Lamine :SALE PERVERS que tu es dit-il en lui rouant de coup

il lui attribue un autre poing dans sa guele cet imbecile a voulu se défendre mais lamine était beaucoup plus fort que lui .

Moi :lamine laisse le tu vas le tuer

Lui :cet imbécile merite de mourir

Moi :Ne te salis pas les mains avec cet connard il le mérite pas rentrons

Nous sortons des locaux il me donne sa veste pour que je puisse me couvrir

Lui :j'espère que cet idiot ne t'a rien fait dit-il en me donnant sa veste

Moi :Non non tu m'as sauvée la vie je l'oublierai jamais

Arrivés dans le hall on voit Coumba

Cumba:lamine t'as....
elle a pas pu achever sa phrase en s'apercevant de l'état dans lequel j'étais

Coumba :wa Fatou kine qu'est-ce qui t'es arrivée

Moi :j'ai failli me faire violer par le patron mais heureusement que lamine est arrivé à temps dis je en essayant de tenir mes larmes

Coumba :QUOI ?dit elle la main sur la bouche

Lamine :Bon on continue la conversation dans la voiture il est tard et kine ton père pourrait s'inquiéter toi Coumba ta tante aussi de même

une chose n'est pas claire dans ma tête eux ils s'étaient censés rentrer non ?et comme ci Coumba avait lu dans mes pensées el

Coumba :tu te demande sûrement pourquoi on n'est toujours là ?

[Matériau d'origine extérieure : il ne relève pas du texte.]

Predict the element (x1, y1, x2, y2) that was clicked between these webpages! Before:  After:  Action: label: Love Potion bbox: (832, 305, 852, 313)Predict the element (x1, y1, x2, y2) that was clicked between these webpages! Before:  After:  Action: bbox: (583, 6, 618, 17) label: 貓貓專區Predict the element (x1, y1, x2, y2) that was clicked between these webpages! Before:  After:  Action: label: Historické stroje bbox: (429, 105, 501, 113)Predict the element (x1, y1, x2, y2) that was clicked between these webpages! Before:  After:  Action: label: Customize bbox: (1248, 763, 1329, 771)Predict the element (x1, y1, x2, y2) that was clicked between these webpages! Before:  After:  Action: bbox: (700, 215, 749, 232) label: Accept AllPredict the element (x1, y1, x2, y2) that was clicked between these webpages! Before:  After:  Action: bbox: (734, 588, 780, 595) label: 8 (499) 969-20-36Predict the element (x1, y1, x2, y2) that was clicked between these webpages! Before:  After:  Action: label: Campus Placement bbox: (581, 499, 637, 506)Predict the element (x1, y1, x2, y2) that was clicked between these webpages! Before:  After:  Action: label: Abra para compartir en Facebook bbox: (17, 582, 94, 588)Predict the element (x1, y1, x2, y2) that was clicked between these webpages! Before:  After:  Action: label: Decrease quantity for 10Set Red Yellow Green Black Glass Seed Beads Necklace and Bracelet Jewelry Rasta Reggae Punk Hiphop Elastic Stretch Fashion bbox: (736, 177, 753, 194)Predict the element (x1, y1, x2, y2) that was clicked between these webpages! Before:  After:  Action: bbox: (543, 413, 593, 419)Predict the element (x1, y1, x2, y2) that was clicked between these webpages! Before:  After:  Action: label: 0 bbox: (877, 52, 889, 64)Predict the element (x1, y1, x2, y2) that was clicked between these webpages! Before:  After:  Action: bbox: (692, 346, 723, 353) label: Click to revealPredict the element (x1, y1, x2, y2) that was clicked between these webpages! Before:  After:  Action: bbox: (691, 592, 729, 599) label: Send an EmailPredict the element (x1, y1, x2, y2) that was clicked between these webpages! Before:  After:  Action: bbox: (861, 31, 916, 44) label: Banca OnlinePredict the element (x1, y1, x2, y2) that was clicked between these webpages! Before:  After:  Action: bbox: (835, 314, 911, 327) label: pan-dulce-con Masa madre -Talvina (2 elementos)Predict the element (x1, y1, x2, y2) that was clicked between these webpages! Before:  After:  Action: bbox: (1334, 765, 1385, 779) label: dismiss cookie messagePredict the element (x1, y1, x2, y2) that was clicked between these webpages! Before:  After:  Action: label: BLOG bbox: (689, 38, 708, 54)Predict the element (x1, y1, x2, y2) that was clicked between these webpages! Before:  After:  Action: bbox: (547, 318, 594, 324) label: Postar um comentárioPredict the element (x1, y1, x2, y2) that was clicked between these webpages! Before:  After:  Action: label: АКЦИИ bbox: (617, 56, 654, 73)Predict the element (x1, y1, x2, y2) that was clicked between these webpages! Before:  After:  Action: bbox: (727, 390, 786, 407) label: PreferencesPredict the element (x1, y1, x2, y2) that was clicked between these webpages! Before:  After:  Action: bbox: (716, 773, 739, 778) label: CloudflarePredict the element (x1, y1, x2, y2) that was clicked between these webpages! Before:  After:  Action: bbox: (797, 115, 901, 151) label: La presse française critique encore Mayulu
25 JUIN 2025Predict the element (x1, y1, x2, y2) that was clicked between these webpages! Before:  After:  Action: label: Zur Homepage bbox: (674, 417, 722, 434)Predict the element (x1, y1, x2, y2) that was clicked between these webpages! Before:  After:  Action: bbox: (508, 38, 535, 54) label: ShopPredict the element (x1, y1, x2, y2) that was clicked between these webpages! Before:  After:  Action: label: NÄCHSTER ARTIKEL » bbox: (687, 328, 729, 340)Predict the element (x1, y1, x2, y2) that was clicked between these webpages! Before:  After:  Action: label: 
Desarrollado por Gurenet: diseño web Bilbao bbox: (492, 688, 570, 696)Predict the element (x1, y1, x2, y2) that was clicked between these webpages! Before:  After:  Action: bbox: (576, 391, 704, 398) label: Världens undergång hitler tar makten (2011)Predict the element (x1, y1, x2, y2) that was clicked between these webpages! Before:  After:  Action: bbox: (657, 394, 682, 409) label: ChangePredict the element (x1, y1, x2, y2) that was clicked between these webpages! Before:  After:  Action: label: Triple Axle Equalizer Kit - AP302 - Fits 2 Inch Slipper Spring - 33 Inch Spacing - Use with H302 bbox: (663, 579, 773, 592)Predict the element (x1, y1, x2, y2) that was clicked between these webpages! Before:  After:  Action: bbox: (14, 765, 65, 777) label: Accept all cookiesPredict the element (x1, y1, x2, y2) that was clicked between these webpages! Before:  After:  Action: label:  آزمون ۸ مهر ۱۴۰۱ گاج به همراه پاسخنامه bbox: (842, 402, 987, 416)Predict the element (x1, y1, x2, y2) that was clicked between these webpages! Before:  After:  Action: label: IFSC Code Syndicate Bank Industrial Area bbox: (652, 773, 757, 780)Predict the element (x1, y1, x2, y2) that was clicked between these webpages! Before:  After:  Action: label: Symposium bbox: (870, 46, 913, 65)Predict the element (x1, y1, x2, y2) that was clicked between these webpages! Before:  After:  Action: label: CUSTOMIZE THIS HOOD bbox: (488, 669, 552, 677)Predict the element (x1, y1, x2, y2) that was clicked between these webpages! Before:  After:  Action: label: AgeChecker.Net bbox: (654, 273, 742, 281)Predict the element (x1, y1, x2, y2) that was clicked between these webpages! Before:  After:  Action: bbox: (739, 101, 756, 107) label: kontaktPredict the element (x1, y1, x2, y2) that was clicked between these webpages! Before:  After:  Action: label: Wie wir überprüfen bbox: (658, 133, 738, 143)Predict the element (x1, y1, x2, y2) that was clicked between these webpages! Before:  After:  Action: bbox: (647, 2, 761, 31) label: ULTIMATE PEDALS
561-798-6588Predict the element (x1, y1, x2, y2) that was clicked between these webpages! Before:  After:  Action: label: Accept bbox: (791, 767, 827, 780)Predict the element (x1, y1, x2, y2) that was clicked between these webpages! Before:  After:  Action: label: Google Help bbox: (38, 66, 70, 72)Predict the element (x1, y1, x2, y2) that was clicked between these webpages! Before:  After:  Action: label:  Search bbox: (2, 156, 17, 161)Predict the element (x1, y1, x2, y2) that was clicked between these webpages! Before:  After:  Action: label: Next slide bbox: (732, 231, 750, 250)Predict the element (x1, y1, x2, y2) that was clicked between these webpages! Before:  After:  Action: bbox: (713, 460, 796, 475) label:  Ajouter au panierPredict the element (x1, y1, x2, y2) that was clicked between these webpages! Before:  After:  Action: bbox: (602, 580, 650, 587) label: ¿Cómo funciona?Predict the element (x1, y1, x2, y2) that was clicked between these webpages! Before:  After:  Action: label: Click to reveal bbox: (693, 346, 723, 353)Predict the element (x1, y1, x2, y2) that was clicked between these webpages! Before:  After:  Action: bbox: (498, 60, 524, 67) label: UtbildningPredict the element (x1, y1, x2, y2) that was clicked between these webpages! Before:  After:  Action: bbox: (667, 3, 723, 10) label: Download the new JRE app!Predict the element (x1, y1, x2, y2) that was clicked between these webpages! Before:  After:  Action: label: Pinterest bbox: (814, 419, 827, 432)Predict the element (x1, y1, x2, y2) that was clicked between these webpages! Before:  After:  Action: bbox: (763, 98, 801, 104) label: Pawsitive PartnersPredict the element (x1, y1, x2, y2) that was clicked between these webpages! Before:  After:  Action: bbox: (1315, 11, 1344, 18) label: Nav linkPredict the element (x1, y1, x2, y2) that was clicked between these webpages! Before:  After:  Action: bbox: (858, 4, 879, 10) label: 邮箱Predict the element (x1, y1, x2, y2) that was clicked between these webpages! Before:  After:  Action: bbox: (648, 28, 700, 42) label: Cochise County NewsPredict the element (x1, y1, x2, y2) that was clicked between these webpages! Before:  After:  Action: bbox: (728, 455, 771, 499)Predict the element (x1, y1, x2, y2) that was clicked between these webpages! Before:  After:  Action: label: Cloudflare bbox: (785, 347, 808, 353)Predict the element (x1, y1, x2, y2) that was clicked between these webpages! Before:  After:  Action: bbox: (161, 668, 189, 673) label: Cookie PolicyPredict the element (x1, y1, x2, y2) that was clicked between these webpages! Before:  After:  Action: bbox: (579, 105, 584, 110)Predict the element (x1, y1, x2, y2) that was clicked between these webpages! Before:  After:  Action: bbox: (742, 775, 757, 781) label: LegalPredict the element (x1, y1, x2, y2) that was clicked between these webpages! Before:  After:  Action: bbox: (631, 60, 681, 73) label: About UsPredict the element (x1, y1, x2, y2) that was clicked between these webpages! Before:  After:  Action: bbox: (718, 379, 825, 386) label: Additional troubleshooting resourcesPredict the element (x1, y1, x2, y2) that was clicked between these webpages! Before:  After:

Lui: Effectivement,quand j'ai démarré la voiture j'ai vérifié et là je me suis aperçu que j'ai oublié les clés de mon appartement .puisqu'on était pas loin j'ai proposé à coumba qu'on fasse demi-tour .


Moi: Tu ne sais pas le ouf de soulagement que j'ai soufflé lorsque je t'ai vu.En tout cas sache que je te serai toujours reconnaissant toute ma vie.

Après c'est le silence radio ,durant tout le reste du trajet j'ai pas parlé .Coumba a voulu me faire la conversation ,mais elle s'est aperçue que je n'allais pas bien et que je restai dans mon mutisme elle s'est abstenue .

—ma chérie tu es arrivée me dit Coumba en me sortant de ma torpeur .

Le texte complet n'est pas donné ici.